→ TRECHO FORNECIDO:
▼

Com 355 km de extensão, o duto submarino vai escoar gás natural extraído no litoral fluminense até o Complexo de Energias Boaventura, novo nome do antigo Comperj (Complexo Petroquímico do Rio de Janeiro) – símbolo da Operação Lava-Jato por suspeitas de corrupção nas obras.

O empreendimento voltado para o gás natural inclui, além do gasoduto, uma UPGN (Unidade de Processamento de Gás Natural) com duas plantas (trens). Cada uma terá capacidade de tratar 10,5 milhões de m³/dia, sendo que a primeira vai entrar operação em outubro.

O terceiro movimento já havia ocorrido dois antes da inauguração do Rota 3: a aprovação, pelo Congresso Nacional, do Programa Combustível do Futuro, que criou o marco legal de biocombustíveis, incluindo etanol, biodiesel, SAF, biometano e biomassa.

O programa obriga produtores e importadores de gás natural a comprovar, anualmente, a compra ou consumo de uma quantidade mínima de biometano em relação ao volume de gás natural que vendem ou consomem.

Poderes para ANP

As empresas que atuam no setor de exploração de petróleo e gás ainda estão analisando o decreto, que deixa muitas dúvidas, antes de estabelecer um diálogo com o governo. Sylvie D’Apote, diretora de Gás Natural do IBP (Instituto Brasileiro de Petróleo e Gás), reconhece a preocupação com alguns aspectos da nova lei.

“A maior delas é que o decreto empodera a ANP para modificar os planos de desenvolvimento atuais, ou seja, engloba os campos em operação ou com infraestrutura sendo construídas, incluindo poços, dutos e até modelos de plataforma”, diz D’Apote. “Se essa mudança fosse feita apenas para projetos futuros, seria diferente.”

Segundo ela, eventuais alterações em campos de exploração para atender uma determinação da ANP poderá tirar de operação por três ou seis meses uma plataforma, com perda de petróleo e custos incalculáveis. Mais grave, de acordo com D’Apote, é a mudança abrupta de curso na forma como o mercado de gás estava sendo estruturado.

“O que o decreto deixa claro, por exemplo, é que não tem período de transição previsto, nada impede de a ANP pedir informações de capex de infraestrutura, processamento e transporte, no prazo de 180 dias, de um campo em funcionamento e com possibilidade de ser alterado”, afirma D’Apote.

▲

→ DADOS FORNECIDOS:
▼

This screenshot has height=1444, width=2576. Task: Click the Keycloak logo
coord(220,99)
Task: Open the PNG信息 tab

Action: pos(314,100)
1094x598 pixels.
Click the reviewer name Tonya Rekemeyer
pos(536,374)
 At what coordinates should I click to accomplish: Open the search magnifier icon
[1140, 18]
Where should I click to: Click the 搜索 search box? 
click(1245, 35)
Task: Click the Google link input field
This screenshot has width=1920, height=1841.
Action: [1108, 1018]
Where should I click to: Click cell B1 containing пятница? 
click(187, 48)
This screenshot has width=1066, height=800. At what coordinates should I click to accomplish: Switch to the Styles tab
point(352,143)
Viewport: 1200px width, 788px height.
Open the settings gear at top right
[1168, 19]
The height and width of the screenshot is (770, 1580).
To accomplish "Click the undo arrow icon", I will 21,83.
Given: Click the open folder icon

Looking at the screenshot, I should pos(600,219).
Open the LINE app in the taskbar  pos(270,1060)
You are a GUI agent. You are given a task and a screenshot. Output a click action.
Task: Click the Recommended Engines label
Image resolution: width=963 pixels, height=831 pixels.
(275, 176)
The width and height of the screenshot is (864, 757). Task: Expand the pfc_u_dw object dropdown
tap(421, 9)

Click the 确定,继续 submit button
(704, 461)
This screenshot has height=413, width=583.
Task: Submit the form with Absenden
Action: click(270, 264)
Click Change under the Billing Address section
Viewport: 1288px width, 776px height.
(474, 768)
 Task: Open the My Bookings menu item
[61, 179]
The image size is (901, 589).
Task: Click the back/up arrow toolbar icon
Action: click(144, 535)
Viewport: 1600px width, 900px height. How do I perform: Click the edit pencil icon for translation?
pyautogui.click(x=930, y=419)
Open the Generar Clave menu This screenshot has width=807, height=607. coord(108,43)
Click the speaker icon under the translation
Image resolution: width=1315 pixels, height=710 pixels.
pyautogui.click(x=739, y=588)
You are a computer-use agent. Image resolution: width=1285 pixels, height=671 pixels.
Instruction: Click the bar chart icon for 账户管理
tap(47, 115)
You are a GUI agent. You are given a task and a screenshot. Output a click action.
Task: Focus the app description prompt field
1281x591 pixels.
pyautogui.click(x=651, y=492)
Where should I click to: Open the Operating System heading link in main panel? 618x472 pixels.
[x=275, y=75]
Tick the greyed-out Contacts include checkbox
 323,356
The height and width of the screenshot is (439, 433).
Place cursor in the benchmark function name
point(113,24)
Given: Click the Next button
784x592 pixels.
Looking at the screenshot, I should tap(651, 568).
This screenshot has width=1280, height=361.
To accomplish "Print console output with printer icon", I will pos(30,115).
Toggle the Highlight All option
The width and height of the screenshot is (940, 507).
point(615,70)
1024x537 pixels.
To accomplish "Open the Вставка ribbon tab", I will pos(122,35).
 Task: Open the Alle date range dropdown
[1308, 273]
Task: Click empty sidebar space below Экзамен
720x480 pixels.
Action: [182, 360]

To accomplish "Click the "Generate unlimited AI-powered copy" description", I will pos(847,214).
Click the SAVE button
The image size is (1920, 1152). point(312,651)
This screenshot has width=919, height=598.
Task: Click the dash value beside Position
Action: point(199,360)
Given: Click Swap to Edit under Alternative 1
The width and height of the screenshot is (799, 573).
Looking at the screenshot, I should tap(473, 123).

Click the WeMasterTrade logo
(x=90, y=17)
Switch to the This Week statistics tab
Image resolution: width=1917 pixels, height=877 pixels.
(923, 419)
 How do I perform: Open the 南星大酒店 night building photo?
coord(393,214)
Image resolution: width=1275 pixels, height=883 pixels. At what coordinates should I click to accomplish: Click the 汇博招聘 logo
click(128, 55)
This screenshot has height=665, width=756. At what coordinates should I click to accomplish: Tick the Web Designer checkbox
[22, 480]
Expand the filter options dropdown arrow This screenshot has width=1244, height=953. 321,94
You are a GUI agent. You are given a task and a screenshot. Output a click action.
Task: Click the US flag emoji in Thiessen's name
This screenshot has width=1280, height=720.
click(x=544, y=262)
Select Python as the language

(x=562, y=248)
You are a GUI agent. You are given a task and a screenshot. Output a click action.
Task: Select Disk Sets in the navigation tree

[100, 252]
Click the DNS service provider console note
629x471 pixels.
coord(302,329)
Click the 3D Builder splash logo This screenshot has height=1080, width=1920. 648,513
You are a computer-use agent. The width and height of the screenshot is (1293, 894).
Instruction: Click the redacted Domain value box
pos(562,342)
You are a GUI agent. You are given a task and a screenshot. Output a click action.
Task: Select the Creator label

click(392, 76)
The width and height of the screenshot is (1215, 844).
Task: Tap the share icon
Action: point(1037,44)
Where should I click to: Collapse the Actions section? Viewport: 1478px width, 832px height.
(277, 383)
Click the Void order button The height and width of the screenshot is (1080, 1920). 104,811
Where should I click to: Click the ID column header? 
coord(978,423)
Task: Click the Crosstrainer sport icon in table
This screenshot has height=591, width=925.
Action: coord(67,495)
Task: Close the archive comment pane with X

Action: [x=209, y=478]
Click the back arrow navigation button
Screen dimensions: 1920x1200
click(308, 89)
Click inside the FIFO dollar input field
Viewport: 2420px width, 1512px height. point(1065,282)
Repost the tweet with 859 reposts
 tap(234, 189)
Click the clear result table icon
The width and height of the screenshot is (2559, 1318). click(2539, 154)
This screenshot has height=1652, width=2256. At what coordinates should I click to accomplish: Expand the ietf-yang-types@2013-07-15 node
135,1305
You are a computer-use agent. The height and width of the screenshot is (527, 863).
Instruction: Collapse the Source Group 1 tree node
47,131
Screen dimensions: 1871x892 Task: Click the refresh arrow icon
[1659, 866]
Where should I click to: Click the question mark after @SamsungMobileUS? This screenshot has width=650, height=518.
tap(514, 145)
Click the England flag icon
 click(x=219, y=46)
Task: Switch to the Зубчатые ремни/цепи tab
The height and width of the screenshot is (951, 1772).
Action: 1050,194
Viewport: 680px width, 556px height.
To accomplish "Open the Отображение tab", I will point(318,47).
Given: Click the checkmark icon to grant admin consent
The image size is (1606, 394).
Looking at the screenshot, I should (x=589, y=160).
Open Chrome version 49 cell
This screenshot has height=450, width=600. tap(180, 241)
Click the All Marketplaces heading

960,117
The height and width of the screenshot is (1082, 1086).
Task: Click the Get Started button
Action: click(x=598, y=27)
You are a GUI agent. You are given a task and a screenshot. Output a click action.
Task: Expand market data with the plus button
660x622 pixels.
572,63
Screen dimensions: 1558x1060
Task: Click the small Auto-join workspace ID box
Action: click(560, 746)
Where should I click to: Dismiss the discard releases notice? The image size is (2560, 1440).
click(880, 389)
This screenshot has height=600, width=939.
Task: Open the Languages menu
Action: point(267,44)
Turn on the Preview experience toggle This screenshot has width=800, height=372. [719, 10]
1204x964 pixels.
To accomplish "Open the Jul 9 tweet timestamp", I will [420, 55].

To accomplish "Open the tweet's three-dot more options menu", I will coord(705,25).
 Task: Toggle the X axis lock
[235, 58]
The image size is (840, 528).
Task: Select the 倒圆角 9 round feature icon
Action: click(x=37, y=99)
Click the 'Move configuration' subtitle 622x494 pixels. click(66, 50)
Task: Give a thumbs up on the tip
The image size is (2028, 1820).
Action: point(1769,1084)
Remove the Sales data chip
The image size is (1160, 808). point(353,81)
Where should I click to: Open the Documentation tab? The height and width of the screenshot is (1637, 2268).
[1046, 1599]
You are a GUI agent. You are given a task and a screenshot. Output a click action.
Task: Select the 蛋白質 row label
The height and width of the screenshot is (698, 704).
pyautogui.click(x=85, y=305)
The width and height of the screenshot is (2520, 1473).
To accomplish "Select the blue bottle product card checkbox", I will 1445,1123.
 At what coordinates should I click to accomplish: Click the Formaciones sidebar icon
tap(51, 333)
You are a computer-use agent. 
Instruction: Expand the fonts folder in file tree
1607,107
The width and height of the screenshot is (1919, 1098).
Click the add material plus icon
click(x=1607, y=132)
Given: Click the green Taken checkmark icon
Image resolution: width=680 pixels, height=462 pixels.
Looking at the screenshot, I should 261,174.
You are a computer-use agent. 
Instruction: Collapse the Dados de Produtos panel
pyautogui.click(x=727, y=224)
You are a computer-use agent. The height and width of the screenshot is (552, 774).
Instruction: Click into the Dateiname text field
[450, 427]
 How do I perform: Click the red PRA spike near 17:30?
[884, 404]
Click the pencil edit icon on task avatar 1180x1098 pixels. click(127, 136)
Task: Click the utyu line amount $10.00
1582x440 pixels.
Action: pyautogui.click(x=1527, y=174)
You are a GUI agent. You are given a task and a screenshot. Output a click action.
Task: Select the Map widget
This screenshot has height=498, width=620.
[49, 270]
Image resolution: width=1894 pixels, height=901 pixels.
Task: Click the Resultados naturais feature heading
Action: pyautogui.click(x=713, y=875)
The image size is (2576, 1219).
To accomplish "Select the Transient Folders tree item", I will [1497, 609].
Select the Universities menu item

▲

→ ENUNCIADO A: Liste todos os biocombustíveis que o trecho sobre o gás natural inclui no marco legal criado pelo Programa Combustível do Futuro.
→ ENUNCIADO B: Reproduza sem alterações as linhas dos registros, começando pela primeira linha dos registros e terminando na linha que contém "click(1245, 35)".

→ RESPOSTA A:
- etanol
- biodiesel
- SAF
- biometano
- biomassa

→ RESPOSTA B:
This screenshot has height=1444, width=2576. Task: Click the Keycloak logo
coord(220,99)
Task: Open the PNG信息 tab

Action: pos(314,100)
1094x598 pixels.
Click the reviewer name Tonya Rekemeyer
pos(536,374)
 At what coordinates should I click to accomplish: Open the search magnifier icon
[1140, 18]
Where should I click to: Click the 搜索 search box? 
click(1245, 35)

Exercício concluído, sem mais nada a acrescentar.